Data for processing

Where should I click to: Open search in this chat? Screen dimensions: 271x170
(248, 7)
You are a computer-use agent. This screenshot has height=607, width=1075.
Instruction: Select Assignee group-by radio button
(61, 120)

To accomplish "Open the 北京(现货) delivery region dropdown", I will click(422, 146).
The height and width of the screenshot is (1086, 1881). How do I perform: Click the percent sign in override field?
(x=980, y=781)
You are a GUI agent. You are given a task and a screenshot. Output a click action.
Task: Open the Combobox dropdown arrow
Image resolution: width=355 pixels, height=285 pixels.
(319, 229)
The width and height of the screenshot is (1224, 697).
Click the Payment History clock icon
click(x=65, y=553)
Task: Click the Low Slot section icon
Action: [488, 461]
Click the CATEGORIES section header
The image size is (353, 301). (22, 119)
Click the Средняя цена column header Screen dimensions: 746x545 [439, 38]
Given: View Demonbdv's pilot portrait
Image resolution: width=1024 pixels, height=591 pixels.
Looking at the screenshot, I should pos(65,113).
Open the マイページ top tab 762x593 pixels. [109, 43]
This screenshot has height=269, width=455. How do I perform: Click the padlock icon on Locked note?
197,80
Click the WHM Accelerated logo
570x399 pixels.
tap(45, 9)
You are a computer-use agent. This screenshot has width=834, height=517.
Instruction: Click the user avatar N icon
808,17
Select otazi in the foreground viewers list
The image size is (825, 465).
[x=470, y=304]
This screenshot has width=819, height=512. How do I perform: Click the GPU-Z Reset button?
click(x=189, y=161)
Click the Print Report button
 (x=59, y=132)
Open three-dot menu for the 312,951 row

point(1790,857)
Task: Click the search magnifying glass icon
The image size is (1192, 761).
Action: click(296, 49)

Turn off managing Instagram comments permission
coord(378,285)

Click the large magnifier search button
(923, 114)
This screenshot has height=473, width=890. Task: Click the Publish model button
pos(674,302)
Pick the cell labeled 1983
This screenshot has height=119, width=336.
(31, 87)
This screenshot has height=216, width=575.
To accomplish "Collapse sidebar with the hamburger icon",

Directions for this task
Rewrite the portion of the listing from the line containing "This screenshot has width=819, height=512." through the end of the listing, replacing "magnifying glass" with "magnifier" and leaving everything else unchanged.

Solution
This screenshot has width=819, height=512. How do I perform: Click the GPU-Z Reset button?
click(x=189, y=161)
Click the Print Report button
 (x=59, y=132)
Open three-dot menu for the 312,951 row

point(1790,857)
Task: Click the search magnifier icon
The image size is (1192, 761).
Action: click(296, 49)

Turn off managing Instagram comments permission
coord(378,285)

Click the large magnifier search button
(923, 114)
This screenshot has height=473, width=890. Task: Click the Publish model button
pos(674,302)
Pick the cell labeled 1983
This screenshot has height=119, width=336.
(31, 87)
This screenshot has height=216, width=575.
To accomplish "Collapse sidebar with the hamburger icon",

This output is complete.